Author: Compiled and edited by Mrs. L. Burke.
Title: The Illustrated Language of Flowers.
Publisher: London, Routledge, Warne and Routledge; New York, 129 Grand Street, 1864.
Language: Text in English.
Size: 5 × 4 inches.
Pages: 95 pages.
Binding: Very good, charming Victorian publisher’s blue pebbled cloth binding with decorative blind-stamped borders and ornate corner ornaments. The upper cover features a gilt-stamped title panel (hinges fine, overall slightly worn and scuffed - as shown) under a protective removable mylar cover. All edges gilt. 
Content: Very good content (bright, tight and clean, rare light foxing and toning - as shown, first endpaper inner hinges slightly worn but still tight - as shown).

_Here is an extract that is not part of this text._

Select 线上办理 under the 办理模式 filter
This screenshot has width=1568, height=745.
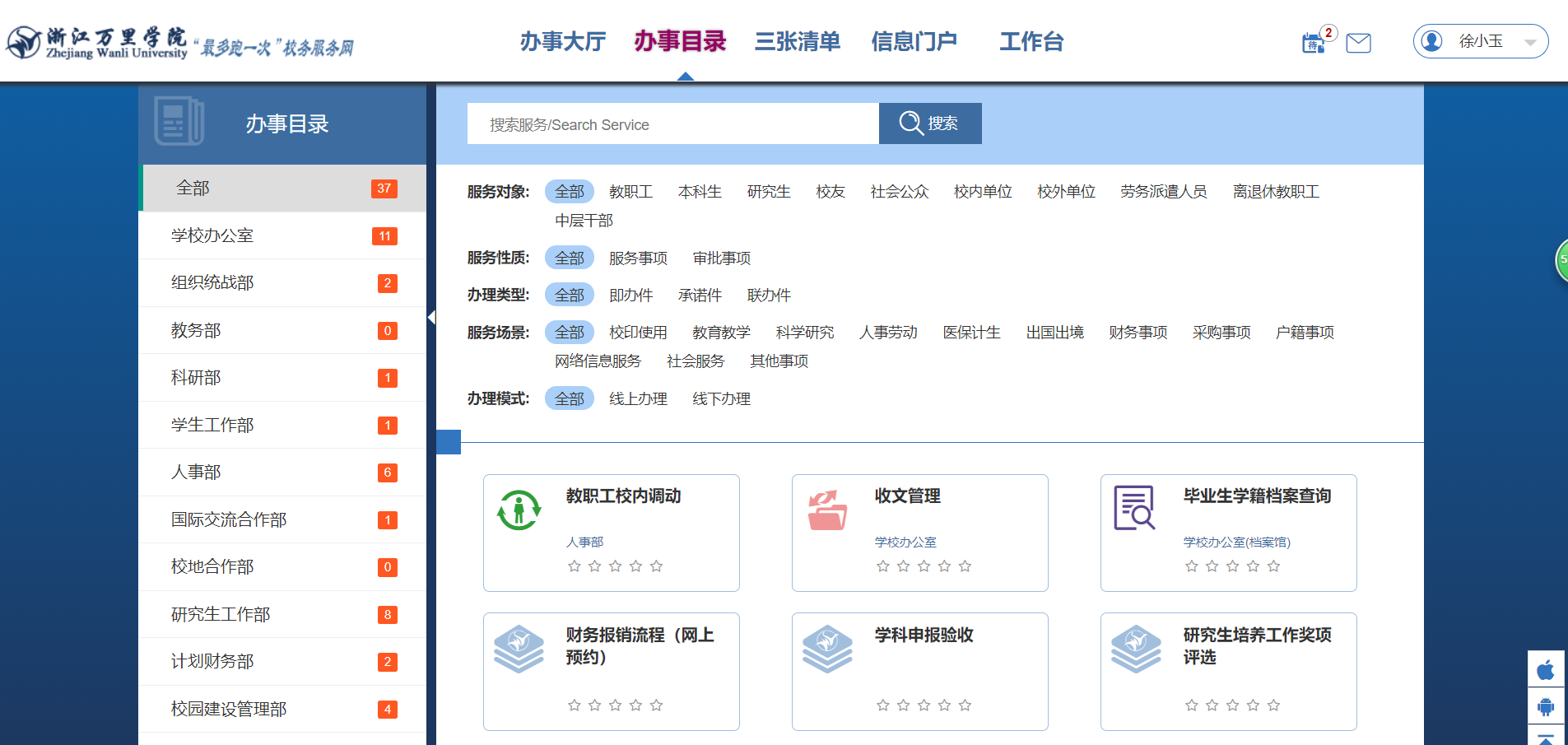click(638, 399)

A small bookseller’s label from S. B. Howell, Bookseller, Stationer and Bookbinder, Birmingham, appears on the front pastedown. The book remains tight and pleasant internally.
Illustrations: Complete with one beautifully hand-colored floral frontispiece and numerous delicate black and white botanical vignettes throughout the text, illustrating various flowers and symbolic motifs.

Estimate: (USD 200–250).

The book: During the Victorian era, flowers were believed to possess a secret language through which emotions and sentiments could be expressed without words. The Illustrated Language of Flowers belongs to this fascinating tradition of symbolic communication that flourished throughout the nineteenth century.

This charming miniature volume presents an alphabetized guide to floral symbolism, assigning meanings to hundreds of flowers, plants, and botanical elements. Each entry links a plant with a sentiment or moral quality, allowing readers to compose subtle messages through bouquets and floral arrangements. Such books were immensely popular during the Victorian period, when strict social conventions often required discreet forms of emotional expression.

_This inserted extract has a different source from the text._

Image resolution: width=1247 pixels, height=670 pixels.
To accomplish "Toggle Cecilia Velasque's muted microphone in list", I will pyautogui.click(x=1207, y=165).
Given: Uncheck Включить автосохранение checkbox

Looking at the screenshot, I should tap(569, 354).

The work is enhanced by decorative botanical vignettes and a delicate hand-colored frontispiece, reflecting the era’s deep appreciation for both horticulture and symbolic sentiment. Compact in size and elegantly bound with gilt edges, this volume was likely intended as a gift book, small enough to be carried or consulted when arranging flowers for social occasions.

 

The author: Little is known about Mrs. L. Burke, the editor and compiler of this work, but she contributed to the popular nineteenth-century genre of floral symbolism literature. During the Victorian period many such volumes were produced by editors who gathered meanings and traditions associated with flowers from earlier European sources and folklore.